• _Instructions for the task_:
Turn the paragraph in the jazz festival article below that begins "Local bands will serve doses of cool" into a short list that keeps its main facts.

• _Passage_:

The Adelaide-born, Sydney-based trumpeter took up the instrument as
a University of Adelaide undergraduate.
"I used to
hang out in the Velvet Tavern in Hindley St ... and I started
forming my own bands in the mid-1960s," Johnson says.
"We played
mostly trad jazz because that was the scene I had stumbled into,
although my jazz interests are much broader now."
Among his
influences is Australia's great trad jazz star, Graeme Bell. Johnson
joined Bell's All Stars in the 1970s.
"Although I
enjoyed it, I didn't fully understand how important that band was,"
says Johnson.
He will
join two local bands, one led by Bruce Gray, the other by trombonist
Gordon Coulson, during his Adelaide visit.
Coulson sat
in with Johnson's band in Sydney and this is his chance to return
the favour.
However,
the main purpose for coming to the Glenelg Jazz Festival is to talk
about jazz.
"It's more
of an informal presentation rather than a lecture," Johnson says.
"It's about
aspects of the history of jazz in Australia and trying to identify
its various strands."
As part of
the festival, there will be a screening of the earliest surviving
film footage of jazz being played in Australia.
The footage
of a jazz band playing as a woman dances is from Charles Chauvel's
silent 1926 film Green Hide.
Johnson
found the shooting script in which Chauvel states the cinema band
should play A Certain Party, a hit recorded by popular
Australian jazz trumpeter and trombonist Frank Coughlan.
In the
1920s, cinema bands would play live music to accompany silent
movies. Johnson's Big Picture presentation will be at St
Peter's Church on Saturday at 4pm. Graeme Bell and his Reunion Band
head up the trad jazz. One of his old band members, and one of
Australia's great trumpeters, Bob Barnard also is here with his
famed band.
Modern jazz
is served up care of reeds man Errol Buddle, who became a jazz
legend in the 1950s through the Australian Jazz Quintet, while the
Paul Grabowsky Trio is also making an appearance.
More
contemporary flavours come via Bernie McGann Trio, with Lee Gunness
providing firework vocals with Ken Way's All Stars.
Local bands
will serve doses of cool from E-Type Jazz, bebop from Ted Nettlebeck
and Schmoe and cutting edge from ACME Jazz Unit. High-school bands
will feature free on Stage 4 both days.
Adelaide
favourites, including the SA Police Band and its Dixie Band offshoot
will play, as will Air Force Jazz Ensemble.

• _Excerpted data_:
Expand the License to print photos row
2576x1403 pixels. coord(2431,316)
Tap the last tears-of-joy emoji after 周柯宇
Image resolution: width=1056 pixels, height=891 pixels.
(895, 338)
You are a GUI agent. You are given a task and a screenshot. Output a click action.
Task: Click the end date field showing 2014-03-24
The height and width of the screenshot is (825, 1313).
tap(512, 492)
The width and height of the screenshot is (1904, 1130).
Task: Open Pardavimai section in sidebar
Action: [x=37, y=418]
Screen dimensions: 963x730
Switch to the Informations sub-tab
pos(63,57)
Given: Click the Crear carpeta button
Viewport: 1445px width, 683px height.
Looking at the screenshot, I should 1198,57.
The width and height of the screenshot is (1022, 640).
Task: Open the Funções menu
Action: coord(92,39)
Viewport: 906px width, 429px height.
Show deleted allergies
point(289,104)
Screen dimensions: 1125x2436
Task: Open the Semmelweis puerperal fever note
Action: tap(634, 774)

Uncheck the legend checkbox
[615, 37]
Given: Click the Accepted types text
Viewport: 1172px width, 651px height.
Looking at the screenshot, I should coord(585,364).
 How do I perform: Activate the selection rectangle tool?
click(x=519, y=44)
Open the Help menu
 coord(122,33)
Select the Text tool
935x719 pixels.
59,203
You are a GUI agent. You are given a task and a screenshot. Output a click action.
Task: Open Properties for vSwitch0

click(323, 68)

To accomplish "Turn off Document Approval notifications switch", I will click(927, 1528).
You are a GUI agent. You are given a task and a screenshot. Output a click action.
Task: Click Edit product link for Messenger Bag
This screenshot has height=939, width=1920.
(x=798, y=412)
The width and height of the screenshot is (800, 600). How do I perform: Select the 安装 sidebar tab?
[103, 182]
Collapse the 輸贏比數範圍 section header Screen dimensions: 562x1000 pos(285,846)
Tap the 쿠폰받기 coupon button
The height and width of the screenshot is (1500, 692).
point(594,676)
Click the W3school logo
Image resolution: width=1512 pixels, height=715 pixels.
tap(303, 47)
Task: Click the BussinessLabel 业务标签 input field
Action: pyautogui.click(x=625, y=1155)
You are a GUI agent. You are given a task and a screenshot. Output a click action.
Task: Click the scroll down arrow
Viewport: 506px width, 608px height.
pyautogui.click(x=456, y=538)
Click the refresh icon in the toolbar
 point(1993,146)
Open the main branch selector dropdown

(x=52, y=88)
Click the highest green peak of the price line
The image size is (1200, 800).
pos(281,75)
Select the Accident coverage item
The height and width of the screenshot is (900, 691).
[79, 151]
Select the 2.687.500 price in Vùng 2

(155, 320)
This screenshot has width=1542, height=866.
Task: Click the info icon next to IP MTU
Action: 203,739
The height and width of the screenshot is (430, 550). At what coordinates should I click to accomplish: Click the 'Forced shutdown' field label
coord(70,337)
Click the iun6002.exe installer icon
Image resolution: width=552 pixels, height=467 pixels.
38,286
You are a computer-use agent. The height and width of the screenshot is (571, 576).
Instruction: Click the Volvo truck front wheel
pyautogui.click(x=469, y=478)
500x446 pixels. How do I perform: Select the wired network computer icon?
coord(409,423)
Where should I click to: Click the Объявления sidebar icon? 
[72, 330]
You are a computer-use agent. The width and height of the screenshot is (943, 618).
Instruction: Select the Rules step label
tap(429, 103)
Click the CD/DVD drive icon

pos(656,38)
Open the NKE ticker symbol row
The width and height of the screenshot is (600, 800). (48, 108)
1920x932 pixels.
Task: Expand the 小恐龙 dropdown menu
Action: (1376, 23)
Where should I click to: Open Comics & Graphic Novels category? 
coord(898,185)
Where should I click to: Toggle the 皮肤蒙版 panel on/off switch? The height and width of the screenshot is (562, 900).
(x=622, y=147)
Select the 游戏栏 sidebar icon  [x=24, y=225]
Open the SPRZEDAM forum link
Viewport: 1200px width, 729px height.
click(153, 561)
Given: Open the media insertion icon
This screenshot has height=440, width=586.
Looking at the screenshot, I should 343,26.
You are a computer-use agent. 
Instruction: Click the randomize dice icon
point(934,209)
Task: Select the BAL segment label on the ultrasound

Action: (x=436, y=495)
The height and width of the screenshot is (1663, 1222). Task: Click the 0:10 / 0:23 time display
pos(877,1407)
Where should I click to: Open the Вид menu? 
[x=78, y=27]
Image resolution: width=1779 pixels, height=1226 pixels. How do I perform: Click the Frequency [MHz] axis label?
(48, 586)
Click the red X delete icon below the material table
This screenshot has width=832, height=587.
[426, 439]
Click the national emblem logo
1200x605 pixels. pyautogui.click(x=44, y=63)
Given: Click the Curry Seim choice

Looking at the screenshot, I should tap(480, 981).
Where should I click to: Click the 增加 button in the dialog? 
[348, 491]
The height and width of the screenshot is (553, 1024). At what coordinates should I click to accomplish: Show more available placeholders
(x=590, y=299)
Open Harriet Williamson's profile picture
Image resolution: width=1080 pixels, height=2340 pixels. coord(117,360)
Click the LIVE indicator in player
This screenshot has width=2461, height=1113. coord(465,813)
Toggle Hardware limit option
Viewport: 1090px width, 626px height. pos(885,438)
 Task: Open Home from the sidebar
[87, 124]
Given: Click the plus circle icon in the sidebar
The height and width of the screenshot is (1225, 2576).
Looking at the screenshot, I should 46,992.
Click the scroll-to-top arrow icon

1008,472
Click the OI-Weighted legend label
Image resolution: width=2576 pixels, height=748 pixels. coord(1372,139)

• _Complete answer_:
- E-Type Jazz (local): cool jazz
- Ted Nettlebeck and Schmoe (local): bebop
- ACME Jazz Unit (local): cutting-edge jazz
- High-school bands: free on Stage 4, both days